Schizophrenia, Hyper-Mentalism, and the Happy Puppet

Couldn’t stop thinking about it.

What to make of the Firecracker’s attraction to schizophrenia as a word and lifestyle, and why did it become the writer-singer-songwriter’s passport into a different kind of world? Schizophrenia, after all, goes beyond the mere desire for altered states of mind. Yeah, Coleridge loved opium, but this exceeds drugs, hallucinations, trumps the scope and governance of the will. Is this why it’s appealing? Is it a release from an oppressive hyper-consciousness? Is it a kind of Fate?

As evidence that what I’m saying actually happens, and that the word crops up in oddly reverential ways, some examples:

  • Talking about Lynch’s union of the banal and the grotesque, DFW says, admiringly, that “there’s a certain schizophrenia about it.”
  • From “In the Company of Creeps”, an article in Publisher’s Weekly:

    Wallace characterizes the public reception of both Infinite Jest and a followup essay collection, A Supposedly Fun Thing I’ll Never Do Again (Little, Brown, 1997) as a ‘schizophrenia of attention.’

  • The Firecracker I married described his turmoil over whether or not his desires were compatible with being married to me as being sliced in half while in the shower. He called this his schizophrenia, and declared finally that his interest in madness isn’t intellectual, but religious. In my lower moments I think he yearns for it.

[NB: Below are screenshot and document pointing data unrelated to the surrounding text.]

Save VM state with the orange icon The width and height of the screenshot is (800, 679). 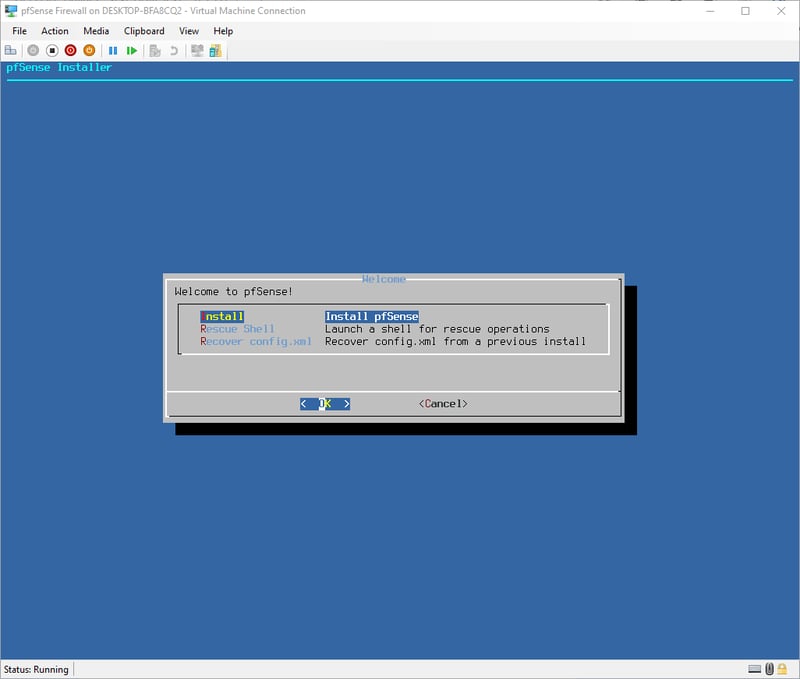click(88, 50)
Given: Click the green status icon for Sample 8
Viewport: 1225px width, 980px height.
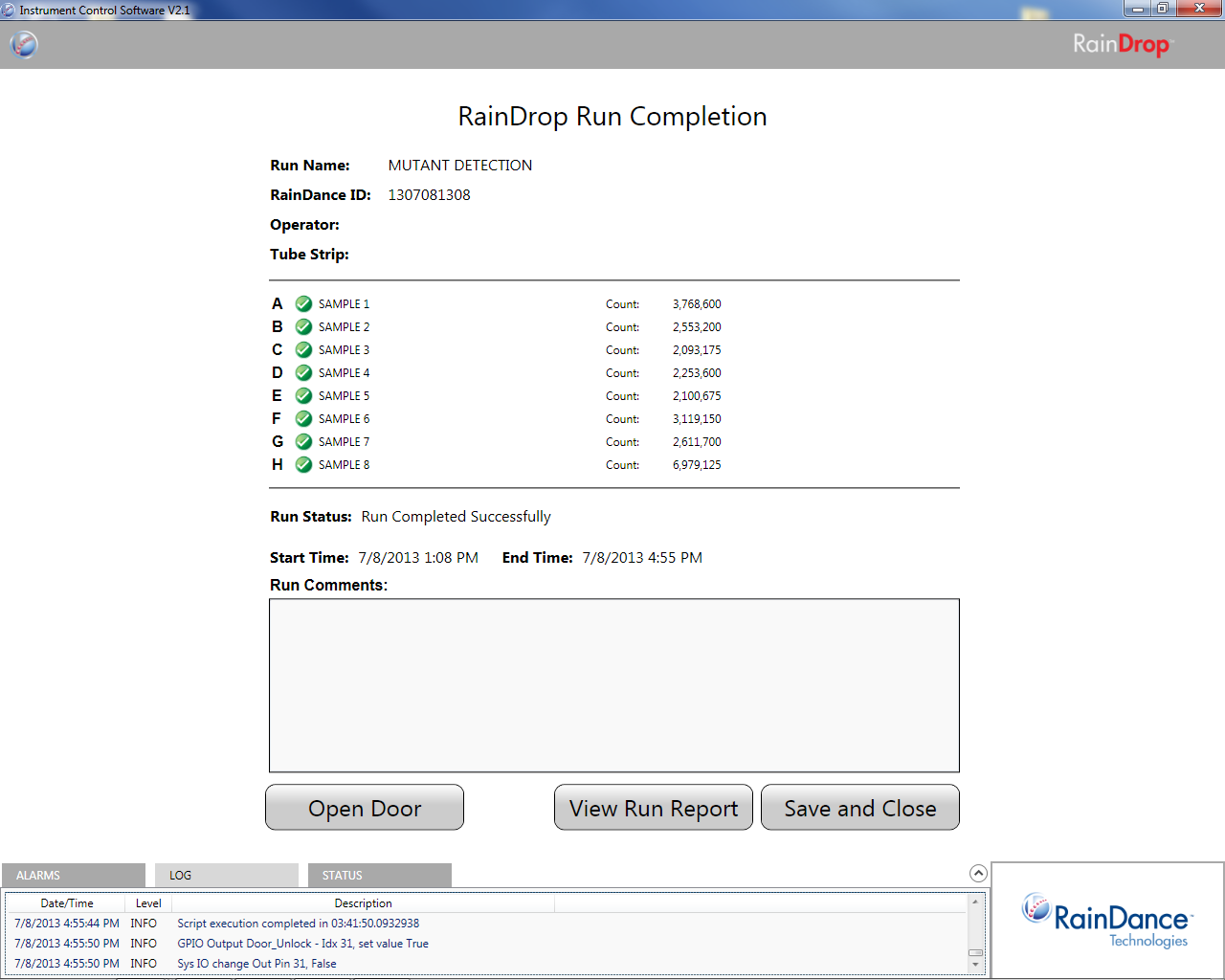Looking at the screenshot, I should click(303, 465).
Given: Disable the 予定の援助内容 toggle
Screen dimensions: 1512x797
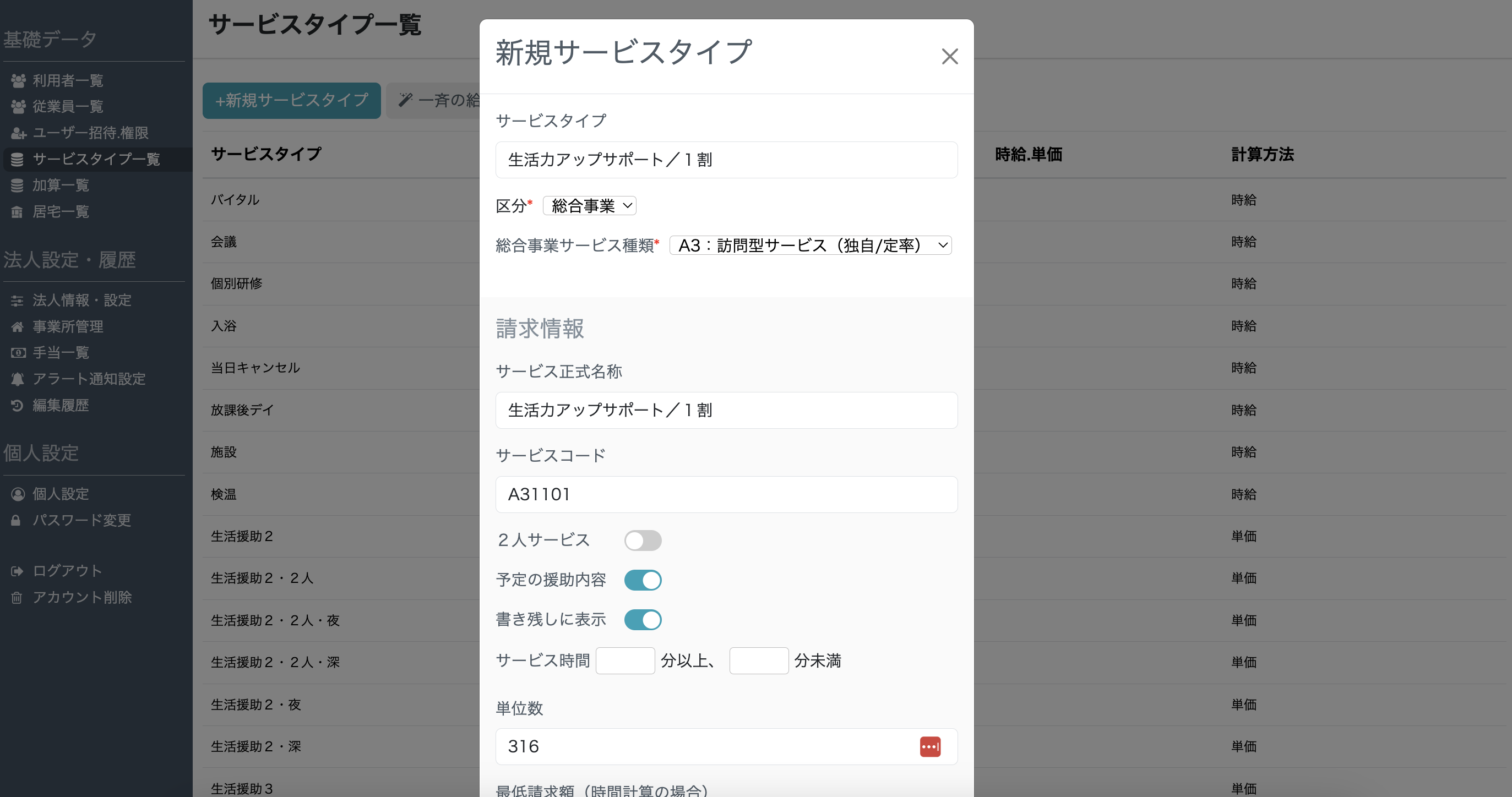Looking at the screenshot, I should pyautogui.click(x=643, y=580).
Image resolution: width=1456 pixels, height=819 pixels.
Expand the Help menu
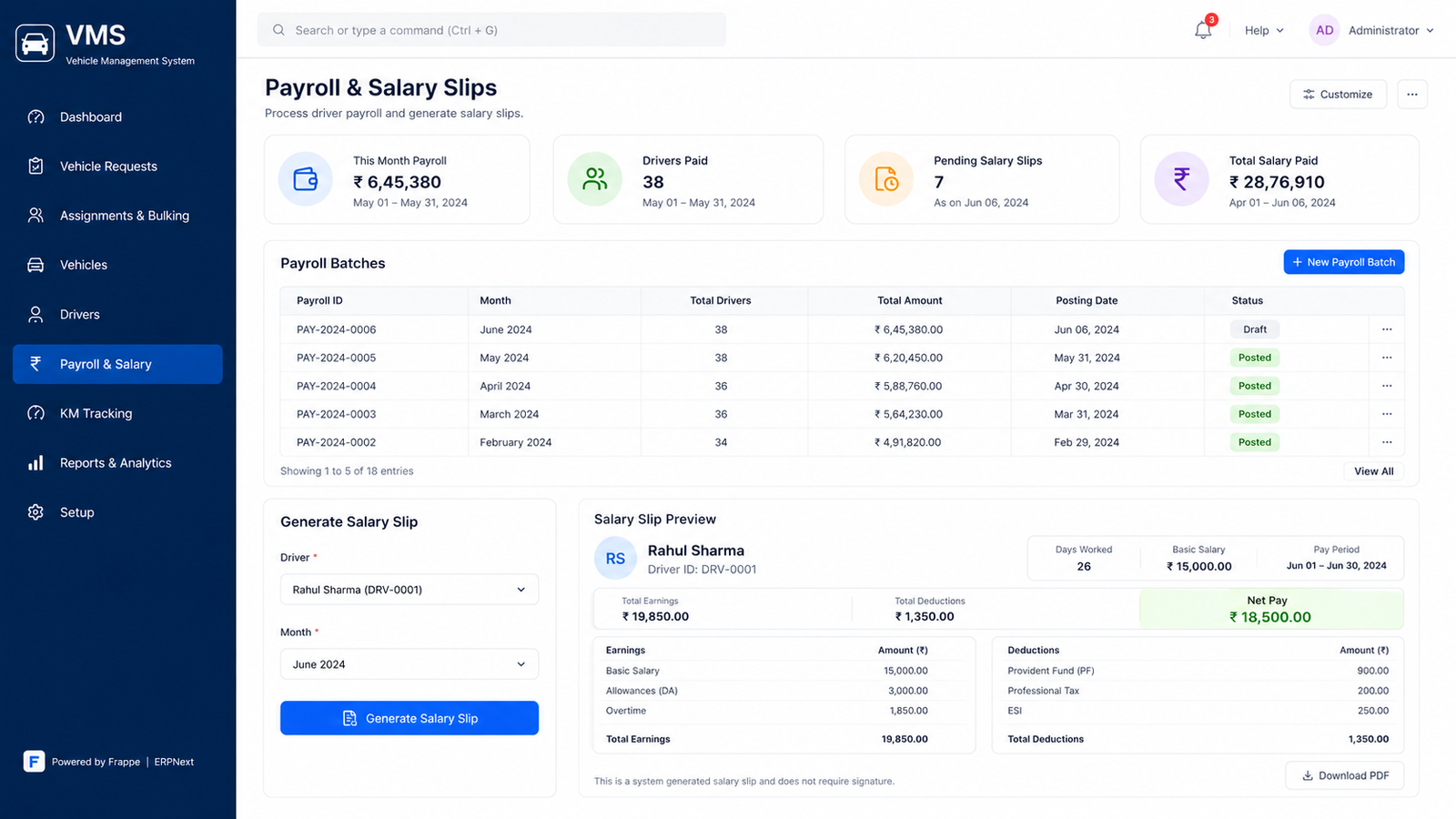(1264, 30)
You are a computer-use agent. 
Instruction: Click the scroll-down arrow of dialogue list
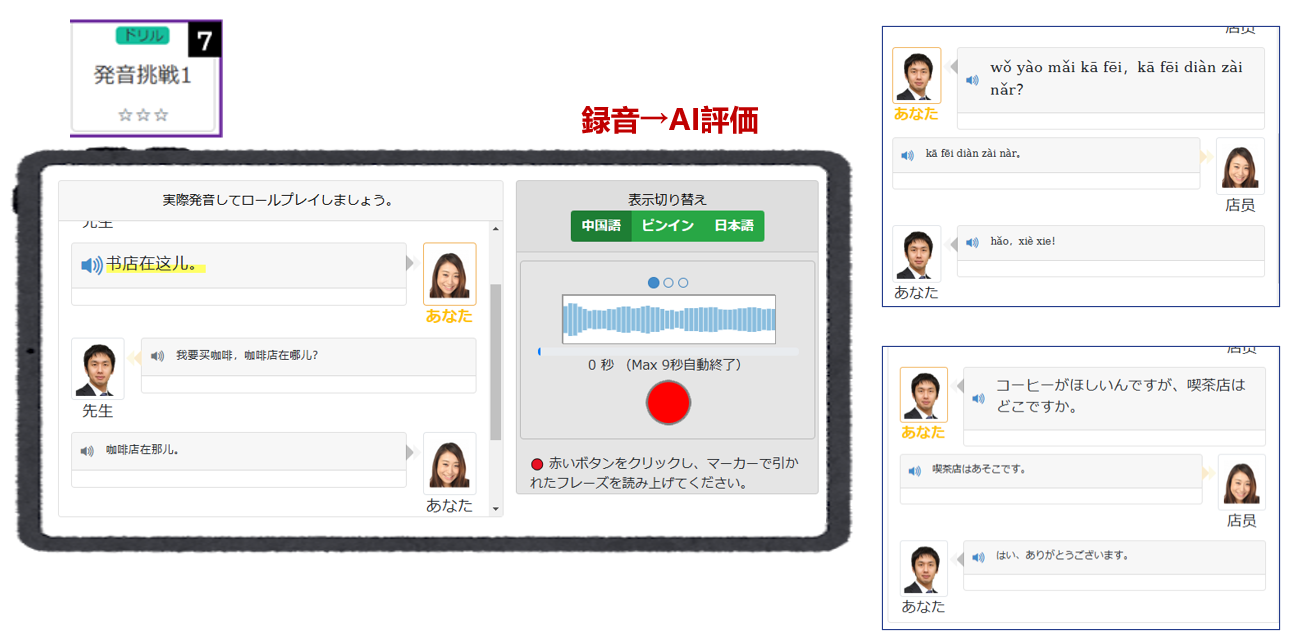coord(495,509)
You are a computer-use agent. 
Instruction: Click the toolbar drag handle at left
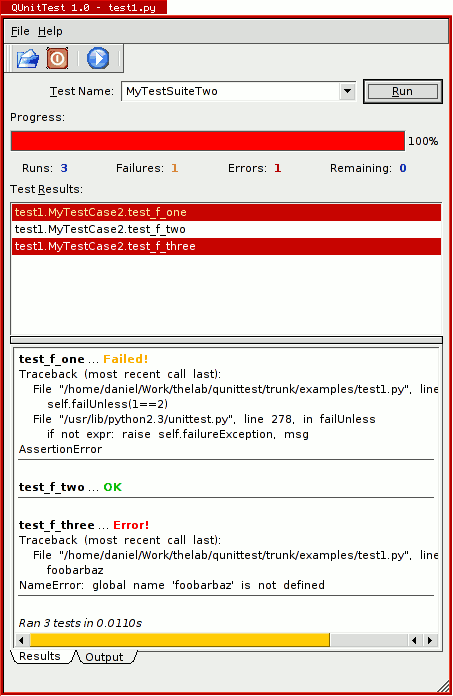point(9,58)
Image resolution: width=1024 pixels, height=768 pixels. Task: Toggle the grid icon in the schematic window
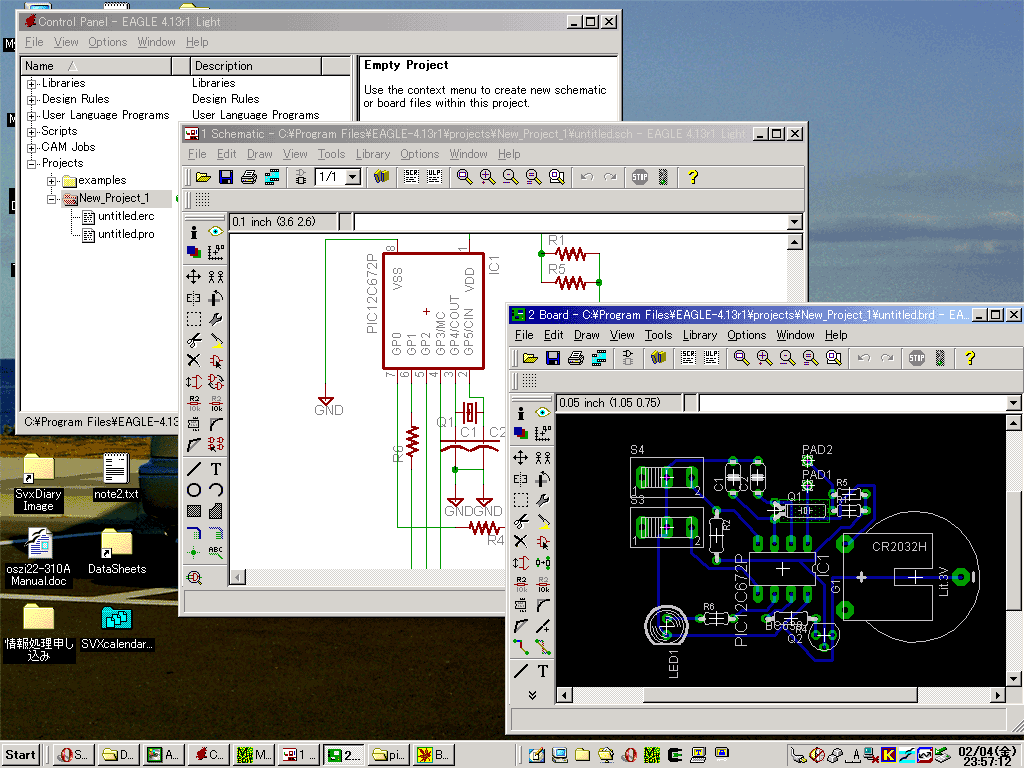click(202, 200)
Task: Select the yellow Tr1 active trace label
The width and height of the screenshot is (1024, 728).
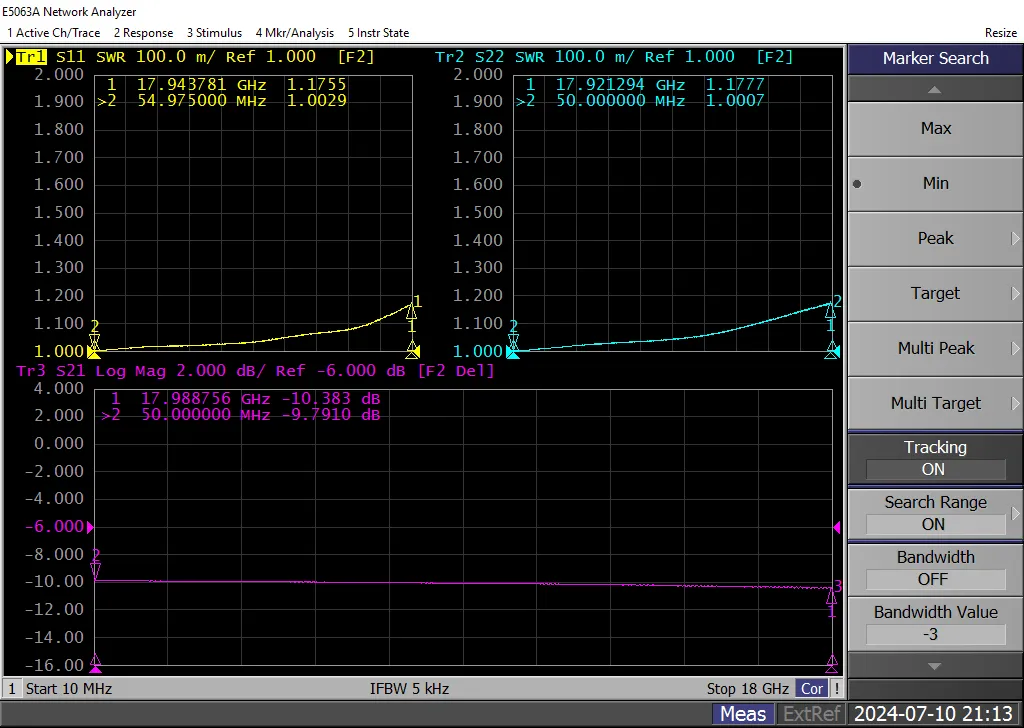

My sister is schizophrenic. She’s plagued daily by origami devils and monster faces in her food. She spends hours tracking down hackers breaking into her computer, scratches strips of skin off to get at the bugs beneath, turns sly and calculating whenever a collection agency calls to collect on one of the forty cell phone accounts she’s opened and closed and left unpaid. She resents that no one will believe that the doctor removed her temporal lobe during one the many unnecessary surgeries she’s convinced them to perform. She’s tried to kill herself three times.

I mention this to justify—or at least disclose—what might be an unreasonably rigid sense of what schizophrenia means. For me, it’s always meant a clinical condition.

So I thought I should check and see what it actually means. The word was coined in 1910 (or 1896, depending on whether you ask the OED or The Guardian). The OED defines it thusly:

A mental disorder occurring in various forms, all characterized by a breakdown in the relation between thoughts, feelings, and actions, usu. with a withdrawal from social activity and the occurrence of delusions and hallucinations.
Used in the U.S. with a broader meaning than in Britain (cf. quots. 1979, 1980).

The earlier term was “dementia praecox,” the premature unraveling of the mind. Schizophrenia means “split mind,” a term coined by Eugen Beuler to describe the splitting of mental functions. (It’s kind of ironic that these days “split-brain” patients are epileptic survivors whose corpus callosa—the bundle of fibers connecting the two cerebral hemispheres—have been surgically cut.)

In fact, the word seems to be losing status in the scientific community. The romance is unfelt in this quarter, and some people are trying to get rid of it as a category altogether: From Kate Hilpern’s article “Muddy Thinking” in The Guardian

“As a single word, schizophrenia can ruin a life as surely as any bullet,” says Hammersley. “I know of one woman whose psychiatrist told her it would have been better for her to have cancer. Our desire to dump schizophrenia in the diagnostic dustbin is therefore not just about the poor science that surrounds it, but the immense damage that this label brings about. Lives are being ruined on the basis of a highly suspect diagnostic system.”

Other scientists defend the label. Vague and bland as it is, to dispose of it would eliminate research funding. They’ve pressed on, and two in particular have come to a pretty awesome conclusion about a possible genetic basis for autism and schizophrenia.

Turns out the quest for a baby’s mental health is the ultimate Boy vs. Girl genetic free-for-all, the egg-and-sperm version of the bedroom scene in A Pocketful of Miracles. Nature recently published an opinion piece by Christopher Badcock (heh) and Bernard Crespi called “Battle of the Sexes”.